Ketua Tim Satuan Tugas (Satgas) SKS Direktorat SMA, Direktorat Jenderal, Pendidikan Anak Usia Dini, Pendidikan Dasar dan Pendidikan Menengah, Kementerian Pendidikan dan Kebudayaan, H. Mujib, S.Pd., MM menegaskan bahwa sistem SKS yang pada 2020 ini masih dilaksanakan pada 85 SMA di Jawa Timur ini berbeda dengan sistem SKS yang diterapkan pada perguruan tinggi.

Efisiensi yang diterapkan dalam sistem SKS diharapkan bisa memfasilitasi setiap potensi peserta didik. Bagi peserta didik yang memiliki potensi untuk menyelesaikan pendidikan lebih cepat dapat diproyeksikan masa studi lebih singkat.

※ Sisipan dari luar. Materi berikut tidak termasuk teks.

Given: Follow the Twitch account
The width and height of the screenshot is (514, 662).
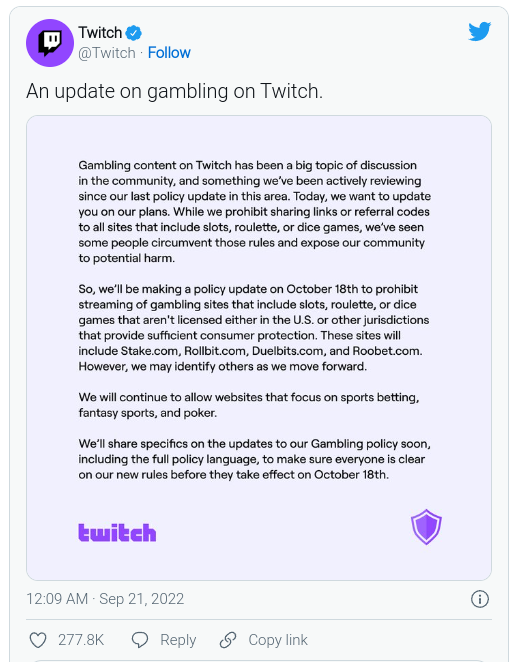Looking at the screenshot, I should (169, 53).
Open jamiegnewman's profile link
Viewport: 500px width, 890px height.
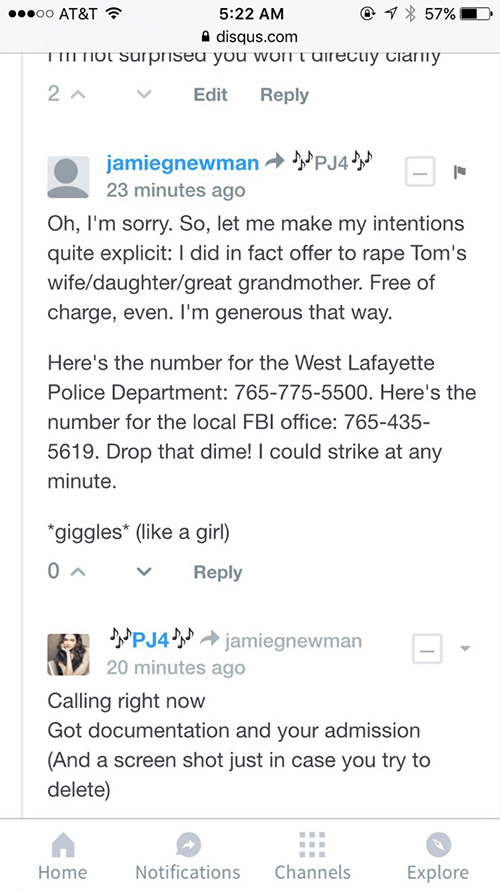tap(182, 163)
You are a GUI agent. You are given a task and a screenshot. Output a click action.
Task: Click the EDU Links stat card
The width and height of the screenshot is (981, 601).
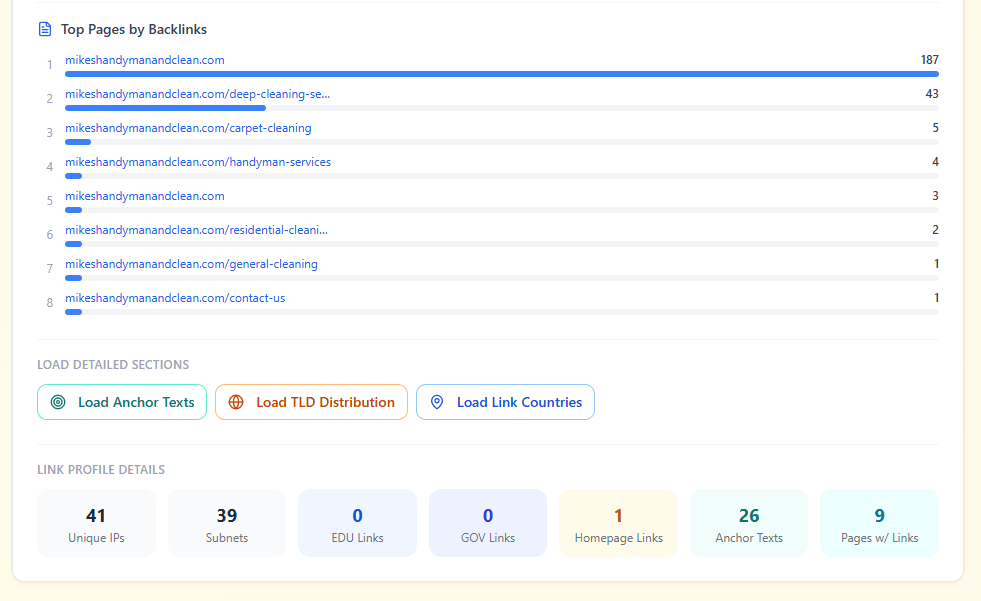point(357,522)
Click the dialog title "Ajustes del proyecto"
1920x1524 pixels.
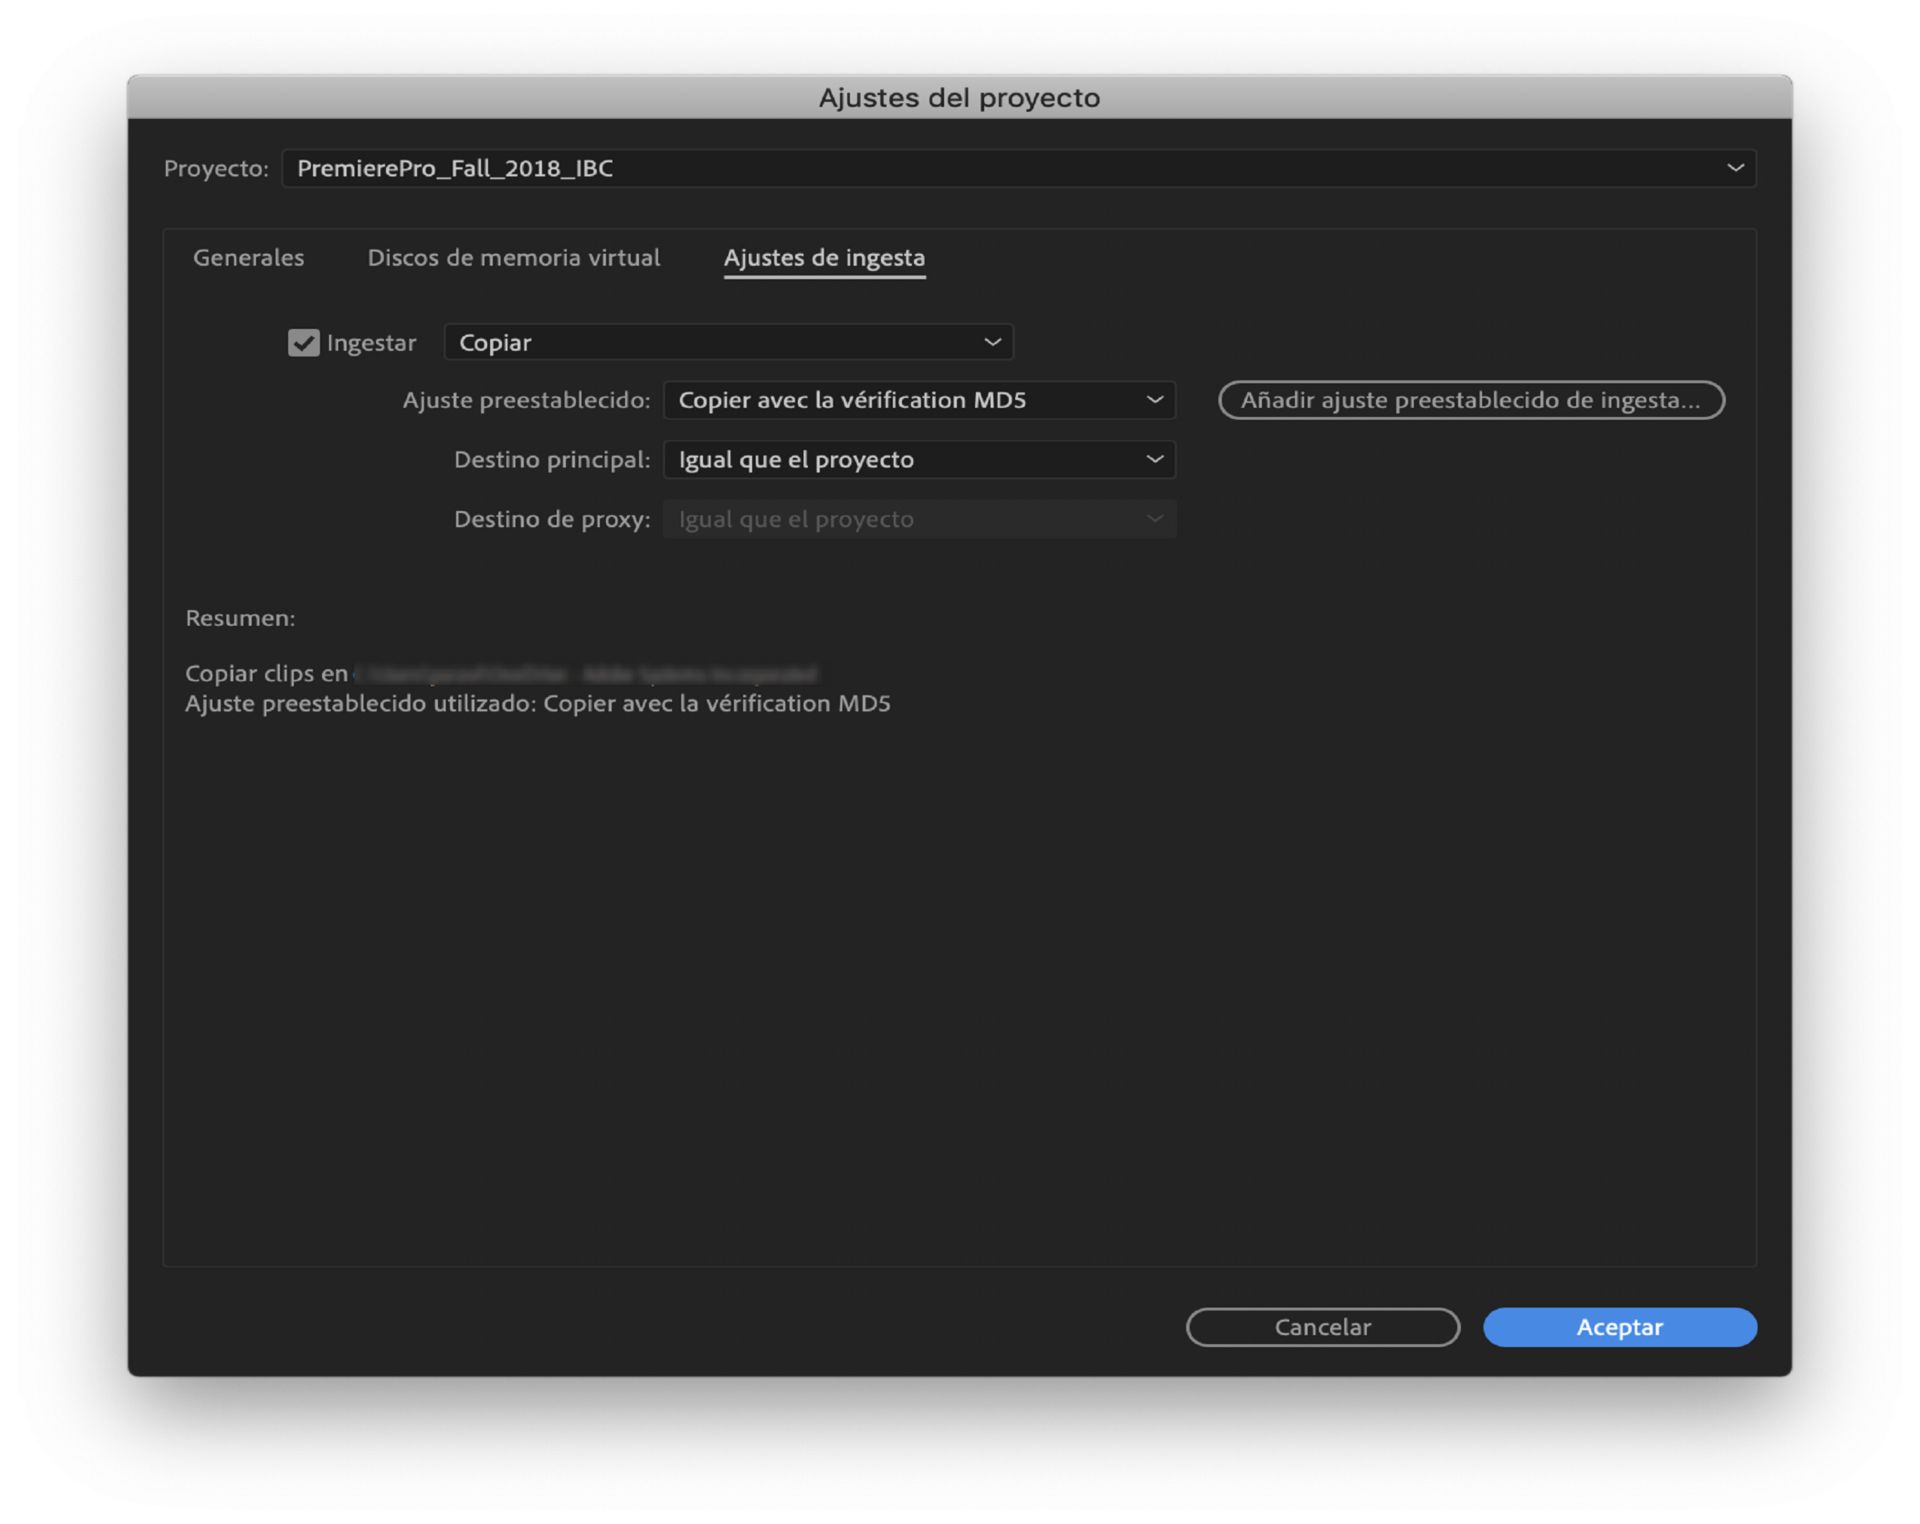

SKS di SMA diselenggarakan sesuai dengan kesepakatan peserta didik terhadap jumlah beban belajar yang diikuti dan/atau strategi belajar setiap semester pada satuan pendidikan sesuai dengan bakat minat, dan kemampuan atau kecepatan belajarnya.

“Sistem SKS, peserta didik dapat memprogramkan berapa lama dia ingin menyelesaikan masa studinya di SMA. Rentang masa studi yang diberikan adalah paling cepat dua tahun dan paling lambat empat tahun,” ungkap Mujib.

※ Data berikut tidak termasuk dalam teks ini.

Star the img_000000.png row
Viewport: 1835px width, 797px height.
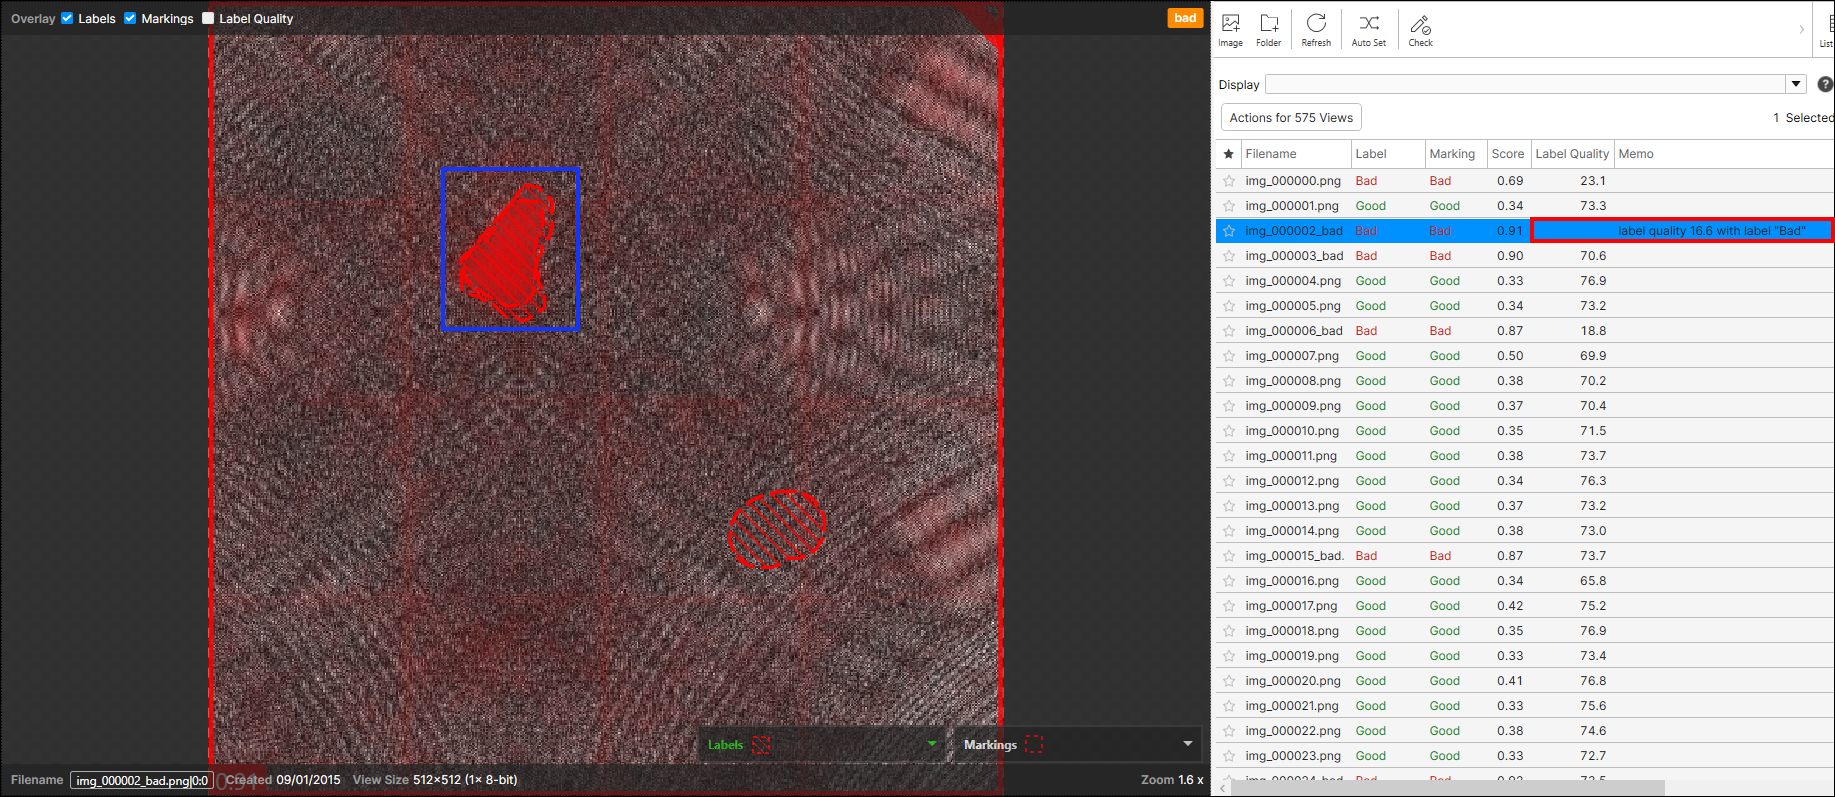1228,181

Efisiensi yang diterapkan dalam sistem SKS diharapkan bisa memfasilitasi setiap potensi peserta didik. Bagi peserta didik yang memiliki potensi untuk menyelesaikan pendidikan lebih cepat dapat diproyeksikan masa studi lebih singkat. Begitu pula dengan peserta didik dengan bakat akademik atau non-akademik yang mengharuskan mengikuti masa pelatihan atau karantina dalam waktu tertentu, bisa mengajukan cuti akademik.

Baca Juga: Kolaborasi Jadi Kunci Pendidikan Vokasi Hadapi Tantangan Industri


Mujib menambahkan, “Sistem SKS juga memfasilitasi peserta didik dalam upaya mempersiapkan diri melanjutkan ke jenjang yang lebih tinggi atau mendukung program khusus yang dimiliki sekolah. Terdapat banyak pilihan yang bisa ditawarkan dan diambil oleh peserta didik.”

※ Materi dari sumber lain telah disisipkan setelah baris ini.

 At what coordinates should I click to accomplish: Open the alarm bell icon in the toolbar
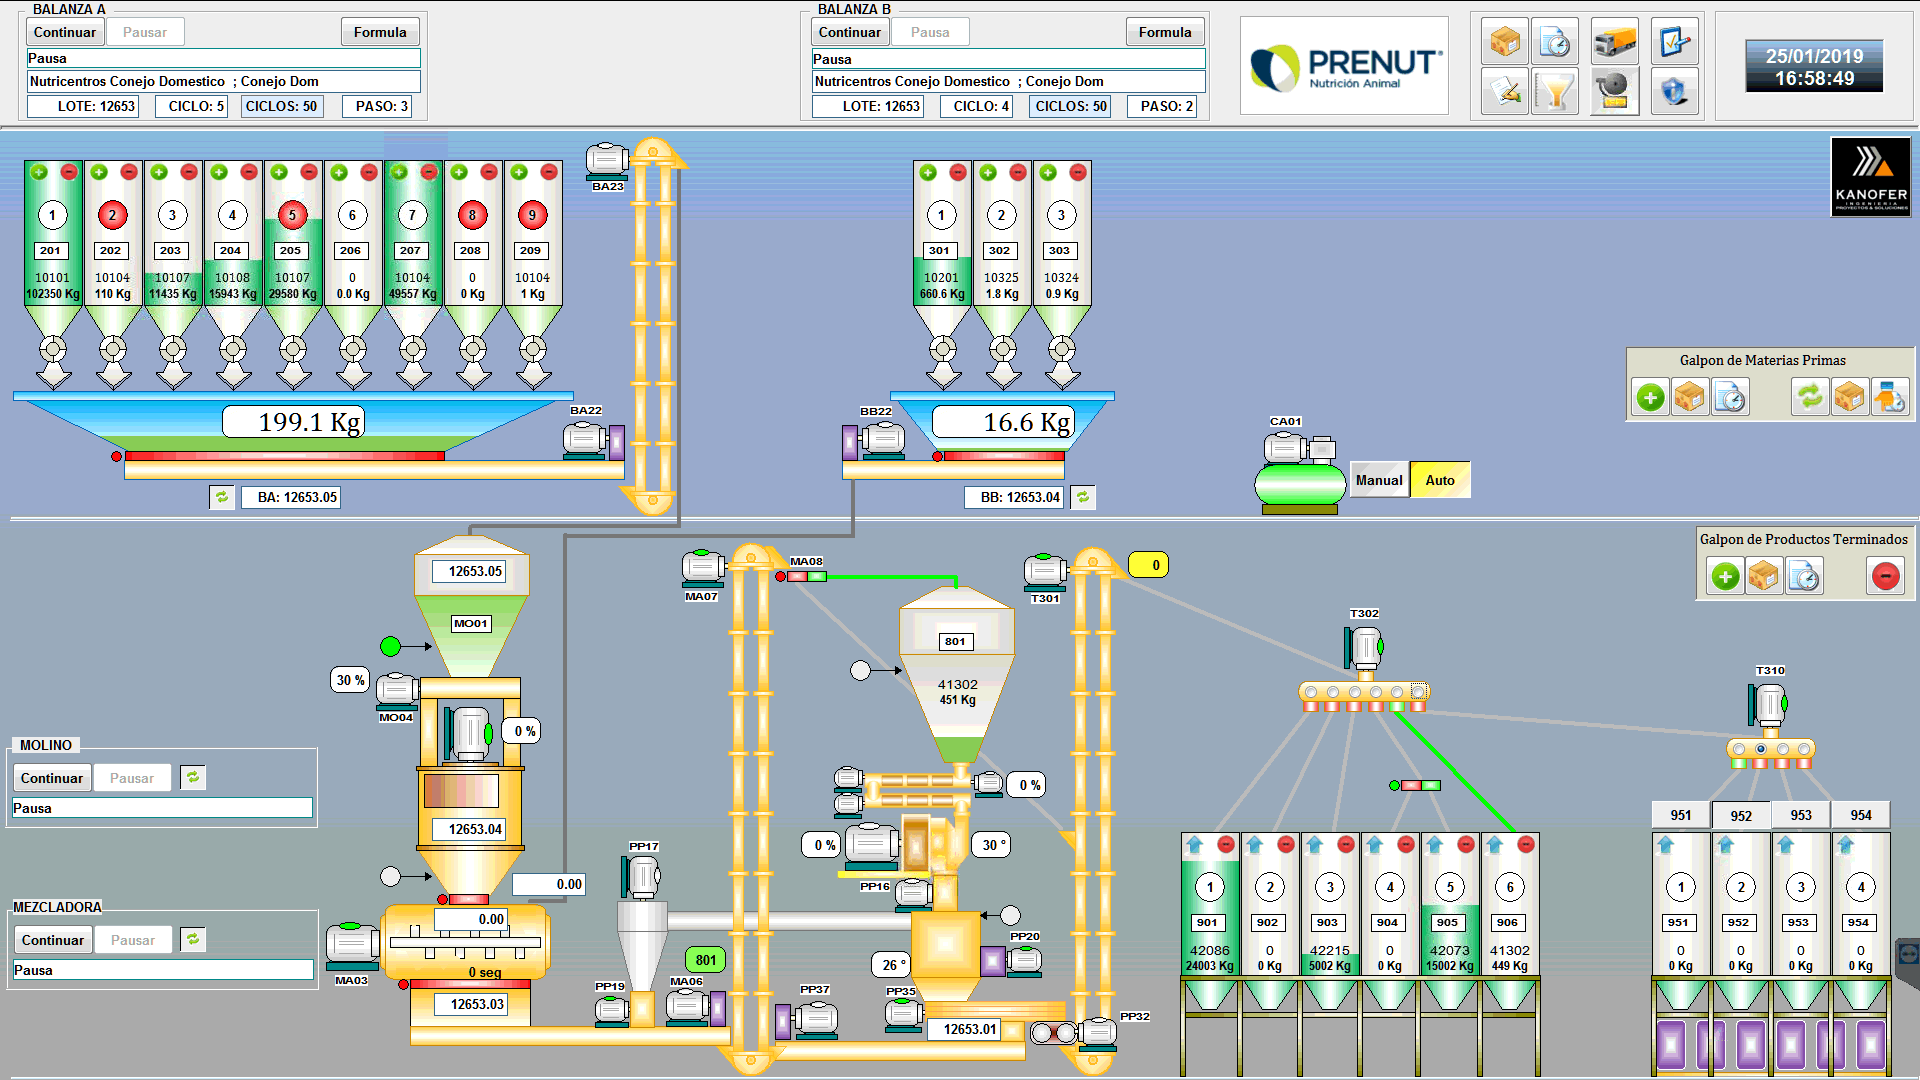1614,92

“Diantaranya menyelesaikan masa studi normal tiga tahun dengan rincian dua tahun pembelajaran kemudian satu tahun pengayaan (persiapan) untuk mengikuti ujian seleksi masuk perguruan tinggi, sekolah kedinasan, atau sekolah taruna (TNI/Polri) atau menyelesaikan masa studi normal tiga tahun dengan masa pengayaan dalam satu semester terakhir sebelum kelulusan,” tambahnya.

Kelebihan dari sistem SKS ini, tidak akan ada istilah peserta didik yang tinggal kelas. Ketuntasan belajar peserta didik dinilai dari penguasaan materi pada setiap Kompetensi Dasar (KD) di tiap masing-masing mata pelajaran. Pemberian hasil belajar tetap dilaksanakan setiap semester ketika seluruh KD di tiap mata pelajaran dalam satu semester tersebut sudah diselesaikan oleh peserta didik dengan baik.

Sistem SKS pun tidak akan mempengaruhi beban kerja guru. Guru masih akan tetap bisa mengajar dengan minimal 24 Jam Pelajaran (JP) karena beban belajar dalam SKS menggunakan satuan JP, bukan SKS seperti pada perguruan tinggi.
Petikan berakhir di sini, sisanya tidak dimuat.